Repeat every entry in full. Match each line exactly.
BEGIN
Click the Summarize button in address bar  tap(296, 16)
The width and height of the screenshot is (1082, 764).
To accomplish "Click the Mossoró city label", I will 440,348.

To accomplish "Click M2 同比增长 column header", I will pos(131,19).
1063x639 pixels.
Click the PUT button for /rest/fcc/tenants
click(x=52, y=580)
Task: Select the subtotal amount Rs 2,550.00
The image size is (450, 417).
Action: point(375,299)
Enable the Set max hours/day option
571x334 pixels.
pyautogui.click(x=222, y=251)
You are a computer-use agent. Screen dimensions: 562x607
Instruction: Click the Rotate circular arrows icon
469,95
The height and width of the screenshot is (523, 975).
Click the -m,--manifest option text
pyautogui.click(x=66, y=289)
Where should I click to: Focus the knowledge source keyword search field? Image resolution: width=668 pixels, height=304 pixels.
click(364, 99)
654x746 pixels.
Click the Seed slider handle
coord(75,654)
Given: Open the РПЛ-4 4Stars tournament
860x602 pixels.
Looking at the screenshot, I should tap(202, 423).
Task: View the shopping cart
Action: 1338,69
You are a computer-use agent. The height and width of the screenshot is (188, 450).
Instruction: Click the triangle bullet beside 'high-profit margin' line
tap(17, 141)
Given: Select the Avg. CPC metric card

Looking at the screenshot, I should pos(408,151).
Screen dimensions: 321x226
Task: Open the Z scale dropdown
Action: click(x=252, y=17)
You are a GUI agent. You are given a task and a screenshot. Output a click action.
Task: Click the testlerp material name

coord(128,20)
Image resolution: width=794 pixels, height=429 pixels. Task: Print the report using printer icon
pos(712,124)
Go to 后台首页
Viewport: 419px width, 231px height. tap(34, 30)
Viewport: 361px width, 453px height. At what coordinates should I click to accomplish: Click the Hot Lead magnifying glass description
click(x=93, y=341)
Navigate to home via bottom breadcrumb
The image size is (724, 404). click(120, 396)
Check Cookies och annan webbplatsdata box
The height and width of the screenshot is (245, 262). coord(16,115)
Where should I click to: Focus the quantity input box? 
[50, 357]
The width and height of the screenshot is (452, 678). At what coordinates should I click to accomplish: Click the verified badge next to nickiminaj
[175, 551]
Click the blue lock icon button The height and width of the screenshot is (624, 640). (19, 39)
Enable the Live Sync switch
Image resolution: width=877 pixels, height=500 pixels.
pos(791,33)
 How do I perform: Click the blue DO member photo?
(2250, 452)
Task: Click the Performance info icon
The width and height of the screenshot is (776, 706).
END
• RESPONSE FOR THIS EXERCISE
Click the Summarize button in address bar  tap(296, 16)
The width and height of the screenshot is (1082, 764).
To accomplish "Click the Mossoró city label", I will 440,348.

To accomplish "Click M2 同比增长 column header", I will pos(131,19).
1063x639 pixels.
Click the PUT button for /rest/fcc/tenants
click(x=52, y=580)
Task: Select the subtotal amount Rs 2,550.00
The image size is (450, 417).
Action: point(375,299)
Enable the Set max hours/day option
571x334 pixels.
pyautogui.click(x=222, y=251)
You are a computer-use agent. Screen dimensions: 562x607
Instruction: Click the Rotate circular arrows icon
469,95
The height and width of the screenshot is (523, 975).
Click the -m,--manifest option text
pyautogui.click(x=66, y=289)
Where should I click to: Focus the knowledge source keyword search field? Image resolution: width=668 pixels, height=304 pixels.
click(364, 99)
654x746 pixels.
Click the Seed slider handle
coord(75,654)
Given: Open the РПЛ-4 4Stars tournament
860x602 pixels.
Looking at the screenshot, I should tap(202, 423).
Task: View the shopping cart
Action: 1338,69
You are a computer-use agent. The height and width of the screenshot is (188, 450).
Instruction: Click the triangle bullet beside 'high-profit margin' line
tap(17, 141)
Given: Select the Avg. CPC metric card

Looking at the screenshot, I should pos(408,151).
Screen dimensions: 321x226
Task: Open the Z scale dropdown
Action: click(x=252, y=17)
You are a GUI agent. You are given a task and a screenshot. Output a click action.
Task: Click the testlerp material name

coord(128,20)
Image resolution: width=794 pixels, height=429 pixels. Task: Print the report using printer icon
pos(712,124)
Go to 后台首页
Viewport: 419px width, 231px height. tap(34, 30)
Viewport: 361px width, 453px height. At what coordinates should I click to accomplish: Click the Hot Lead magnifying glass description
click(x=93, y=341)
Navigate to home via bottom breadcrumb
The image size is (724, 404). click(120, 396)
Check Cookies och annan webbplatsdata box
The height and width of the screenshot is (245, 262). coord(16,115)
Where should I click to: Focus the quantity input box? 
[50, 357]
The width and height of the screenshot is (452, 678). At what coordinates should I click to accomplish: Click the verified badge next to nickiminaj
[175, 551]
Click the blue lock icon button The height and width of the screenshot is (624, 640). (19, 39)
Enable the Live Sync switch
Image resolution: width=877 pixels, height=500 pixels.
pos(791,33)
 How do I perform: Click the blue DO member photo?
(2250, 452)
Task: Click the Performance info icon
The width and height of the screenshot is (776, 706).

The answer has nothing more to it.